*** Provided data ***

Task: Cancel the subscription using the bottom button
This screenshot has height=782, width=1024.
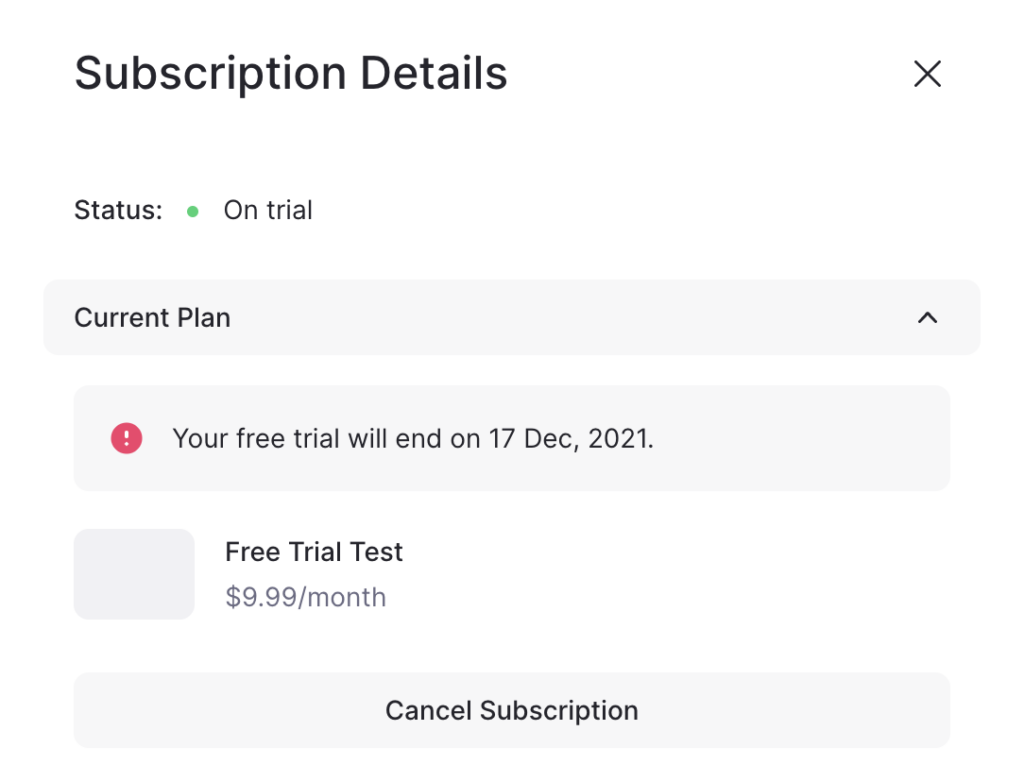Action: pyautogui.click(x=511, y=710)

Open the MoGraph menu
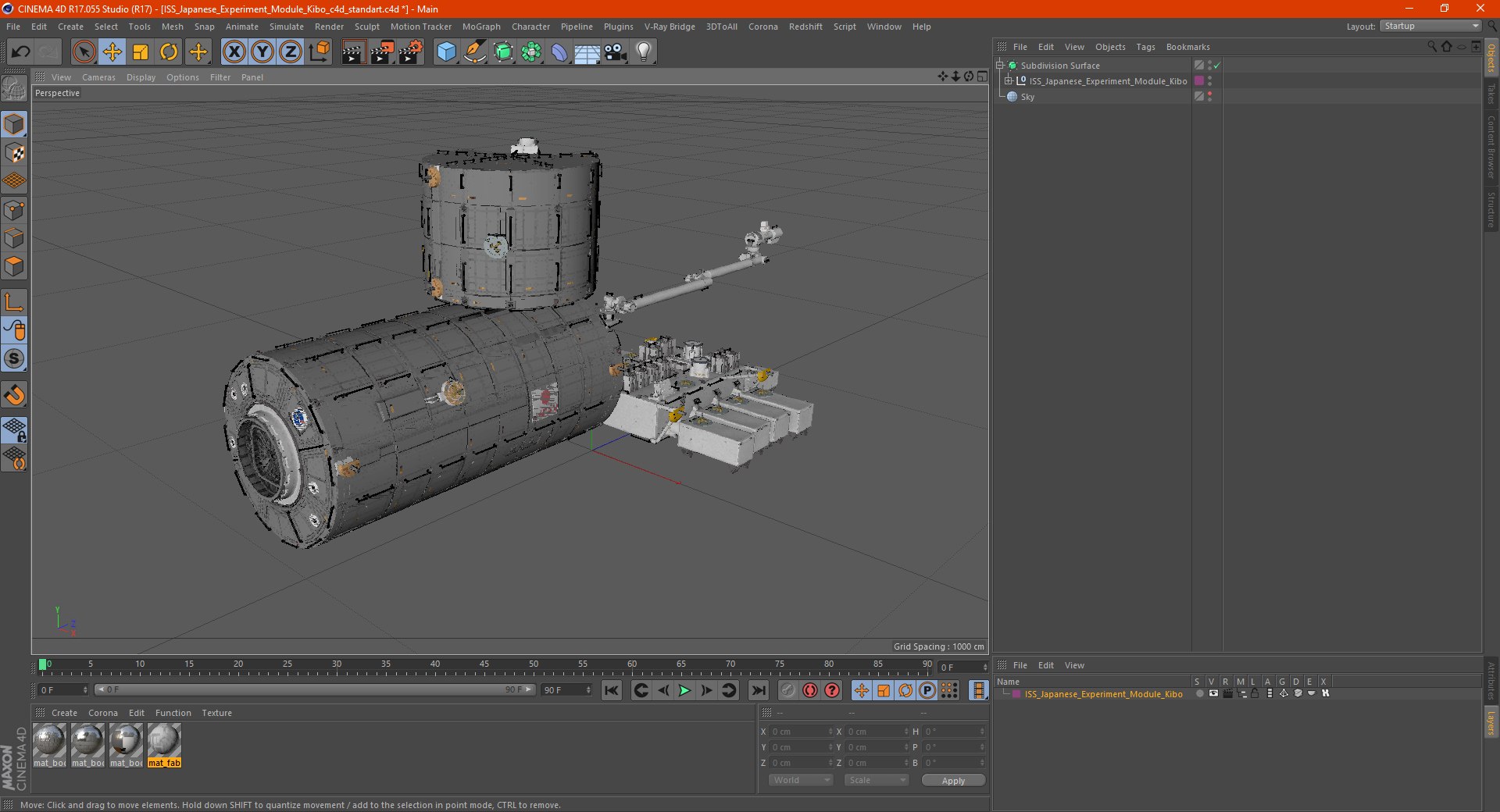[x=480, y=27]
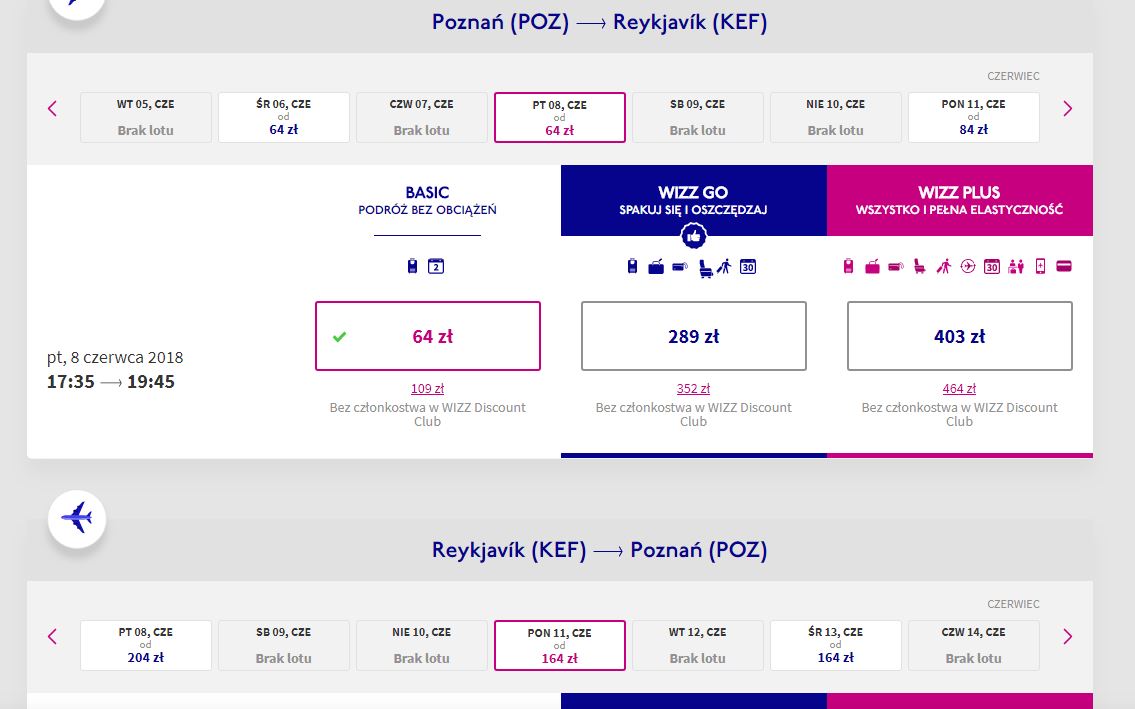Click the mobile phone icon under WIZZ PLUS

pos(1040,266)
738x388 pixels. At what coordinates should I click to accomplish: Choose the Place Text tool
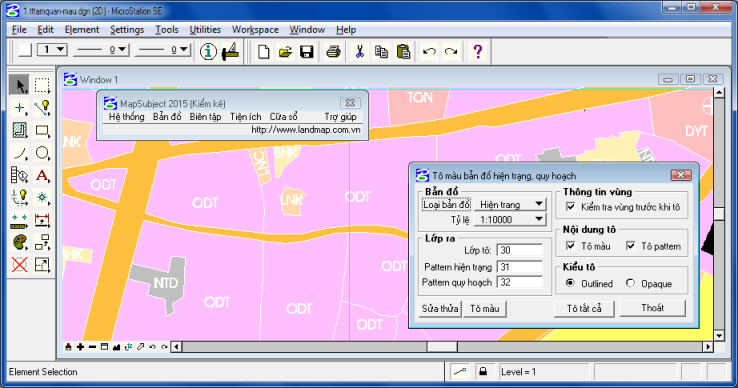tap(42, 176)
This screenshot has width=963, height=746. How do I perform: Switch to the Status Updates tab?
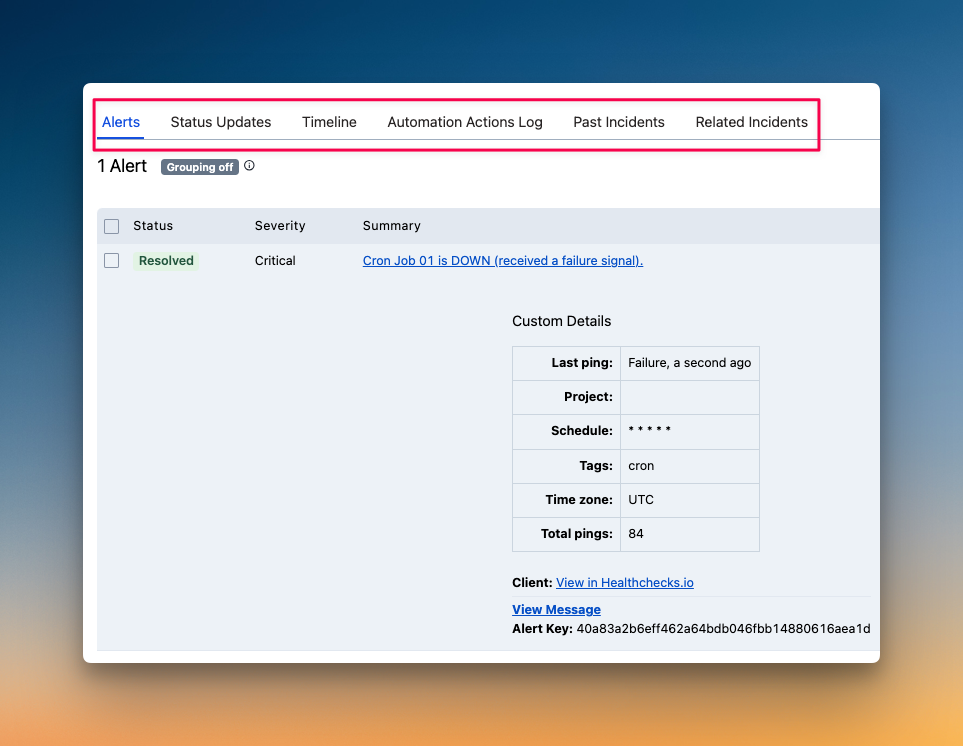(x=220, y=122)
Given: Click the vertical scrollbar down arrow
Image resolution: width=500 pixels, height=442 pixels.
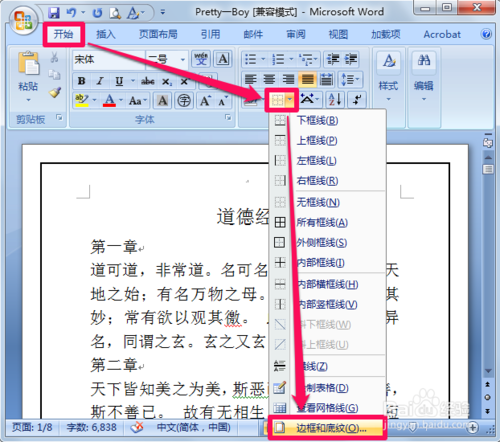Looking at the screenshot, I should point(488,371).
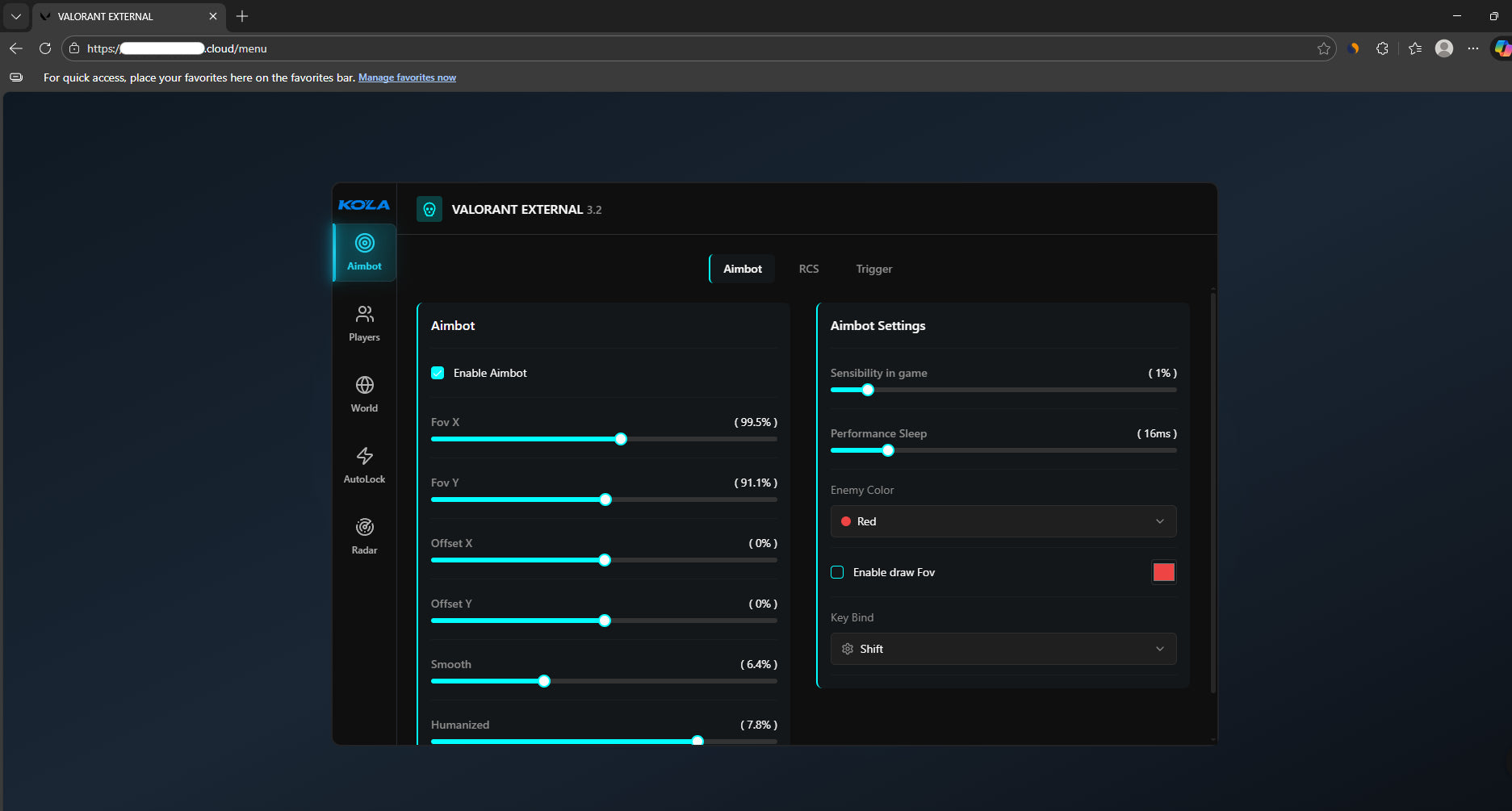The height and width of the screenshot is (811, 1512).
Task: Click the red draw Fov color swatch
Action: point(1163,572)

*** End of Provided data ***

◆ About this task ◆
Please retype exactly the lines from the one containing "Open the MoGraph menu" to the last line of the records above, both included, without any pictures.

◆ Output of the task ◆
Open the MoGraph menu
[x=480, y=27]
Click the mobile phone icon under WIZZ PLUS

pos(1040,266)
738x388 pixels. At what coordinates should I click to accomplish: Choose the Place Text tool
tap(42, 176)
This screenshot has width=963, height=746. How do I perform: Switch to the Status Updates tab?
(x=220, y=122)
Given: Click the vertical scrollbar down arrow
Image resolution: width=500 pixels, height=442 pixels.
Looking at the screenshot, I should point(488,371).
The height and width of the screenshot is (811, 1512).
Task: Click the red draw Fov color swatch
Action: point(1163,572)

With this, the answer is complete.